◆ SOURCE TEXT
I finally arrived back in the north of Brazil to start working with a project reaching out to teenagers living on the streets and others who live in residential care homes because they come from abusive families. As I started working with extremely challenging teenagers who had suffered greatly, it didn’t take long for me to feel out of my depth. I had no idea what I was doing. I felt useless. Every day was a battle, trying to make myself understood in Portuguese and understand what others were saying, constantly sweating and fighting a losing battle with the mosquitoes. Was this really it? Had I really given up a job I loved, a church which felt like family and my friends and relatives for this? What had I done? Was it worth it? Could I turn back the clock?

What was God doing?

Yet God was at work, and He was using all of this to teach me some valuable yet painful lessons. He was breaking me down to build me back up. He was showing me what it meant to trust in Him and not in self. I began to realise that before going to Brazil I had often trusted in my own ability to get me through. I was good at my job and so I didn’t need to rely on and trust in God. I was good at the youth work I was involved in and so could depend on the gifts God had given me, rather than in the giver of the gifts. Suddenly this was all being stripped away from me and so I was forced to begin to learn what it meant to truly depend on God and trust in Him in every situation. It’s something I am still continuing to learn, as naturally I want to rely on myself.

God was also revealing to me that I am worse than I ever imagined myself to be. I always thought that I was a patient and loving person, not selfish and with lots to offer the teenagers. After being on shift for two to three days with teenagers constantly disobeying me and throwing everything I offered back in my face, I began to see the state of my own heart. Instead of the unconditional love that I thought I had, my selfishness was being revealed. One day it was like God switched on the light. As I was complaining about the behaviour of the kids, God showed me that the way they were with me is the way I am with God. God shows me unconditional love and grace and pours out so many blessings on me, and yet so often I throw it back in His face and choose to go my own way. Yet whenever I return to God, I am always met with an unending supply of His grace and mercy. As God was revealing to me the depths of the sinfulness of my own heart and the reality of the person I am, the gospel grew in its power and significance.

How utterly amazing that God would choose to use me with all my flaws and brokenness to take the gospel out to these teenagers! I was called to respond to these teenagers in the same way that Jesus responds to me — with mercy and grace.

Five years on and so much has happened. So many unimaginable things, so many challenges, trials and hardships and so many adventures, joys and blessings. God’s Word has become alive to me like never before, as He has continually proved Himself faithful in even the toughest of times. He has led me through valleys and over mountain tops and proved to me that He is always up to something good. Do I still ask myself whether it was worth it? Often. But I now know the answer — definitely!

◆ EXERCISE OBJECTIVE
Translate this sentence from the account of working with teenagers in Brazil into Spanish: "He was showing me what it meant to trust in Him and not in self." Rely only on the text, not on the data.

◆ DATASET CONTENT
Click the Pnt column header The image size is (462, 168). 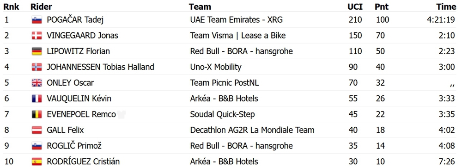pyautogui.click(x=382, y=6)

◆ RESPONSE FOR THIS EXERCISE
Me estaba mostrando lo que significaba confiar en Él y no en mí mismo.